Cardinals, bishops and episcopates took an active role in this rebellion. The primate of Belgium, Cardinal Leo Joseph Suenens, after the publication of the encyclical, managed to make the whole Belgian Episcopate publish a declaration in opposition to “Humanae vitae,” supposedly in the name of freedom of conscience. This declaration, together with the one formulated by the German Episcopate, served as a template for the protests of other episcopates. Cardinal John C. Heenan of Westminster described the release of Pope Giovanni Battista Montini’s encyclical on the transmission of life as “the greatest shock since the Reformation.” Cardinal Bernard Alfrink, together with nine other Dutch bishops, even voted in favour of the Independence Declaration, which invited the people of God to reject the ban on contraception.
In England more than 50 priests had drawn up a letter of protest, published in “The Times of London.” Among these priests was also Michael Winter, who described his decision the leave the priesthood as “sparked by the crisis over ‘Humanae vitae’.” Winter later got married, and in 1985 authored “Whatever happened to Vatican II?”, in order to resurrect the Council’s teaching from what he perceived as its burial by the authorities in Rome. Perhaps he was convinced that the root of contraception, perceived as the supremacy of love, was to be found in Vatican II’s teaching. Winter is also the founder member of the Movement for a Married Clergy. What is truly astonishing – Winter is not the only case – from the point of view of the clergy, is the drama they lived when, in their words, the burden of the ban on contraception was laid on the shoulders of lay people. How could they really understand – if it was so – such a pain?
However, there is another point to make here: if an “official” protest against “Humanae vitae,” led by Cardinals and Bishops, was deemed legitimate by its harmony with the ideology of the moment – let’s not forget that in those years the ’68 movement was intent on subverting Christian morality in the name of free sex – then it is hard to see why an “official” mentality that justifies homosexuality within the clergy, as well as all kinds of sexual unions, could not also take over and one day become even the majority view. The cover-up culture, which today seems so pervasive among episcopacies and the clergy, spreads initially from here.
“If the matter is before the bar of conscience,” as Tom Burns commented in “The Tablet” on 3 August 1968 (the same editorial has just been republished on 28 July 2018), there can always be a conscience that rejects the bar as such. A conscience with no prior enlightenment by the truth is like a ship buffeted by the sea. It capsizes. ‘Conscience alone’ – that is, ‘conscience’ without the truth – is no conscience at all. It has to be educated to pursue good and reject evil.
It is no mystery that those working to finally bury “Humanae vitae” now rejoice at the promulgation of “Amoris laetitia,” as if some gap of love in the Church’s teaching has finally been filled. Today’s theological attempt is to overcome “Humanae vitae” with “Amoris laetitia” in such a way that this most recent teaching of Pope Francis on love in the family is tied directly with “Gaudium et spes,” with no reference at all to “Humanae vitae” and “Casti Connubii.” The temptation to isolate Vatican II from the whole Tradition of the Church is still strong. As with ‘conscience alone’, so it is with a single document of the Magisterium (either “Gaudium et spes” or “Amoris laetitia”); no document can be read in the light of itself, but only in light of the whole Tradition of the Church.

__INPUT DATA__:
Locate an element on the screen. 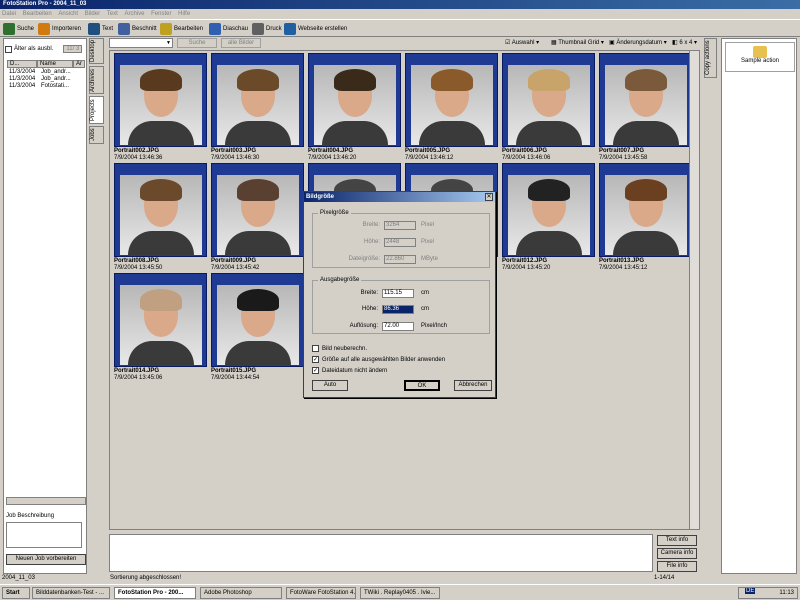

__TASK TO CARRY OUT__: Copy the passage on the dissent over "Humanae vitae" again, starting with "It is no mystery" and going on through "of the Church.", and substitute "tendency" for "temptation" wherever it occurs.

__OUTPUT FOR THIS TASK__:
It is no mystery that those working to finally bury “Humanae vitae” now rejoice at the promulgation of “Amoris laetitia,” as if some gap of love in the Church’s teaching has finally been filled. Today’s theological attempt is to overcome “Humanae vitae” with “Amoris laetitia” in such a way that this most recent teaching of Pope Francis on love in the family is tied directly with “Gaudium et spes,” with no reference at all to “Humanae vitae” and “Casti Connubii.” The tendency to isolate Vatican II from the whole Tradition of the Church is still strong. As with ‘conscience alone’, so it is with a single document of the Magisterium (either “Gaudium et spes” or “Amoris laetitia”); no document can be read in the light of itself, but only in light of the whole Tradition of the Church.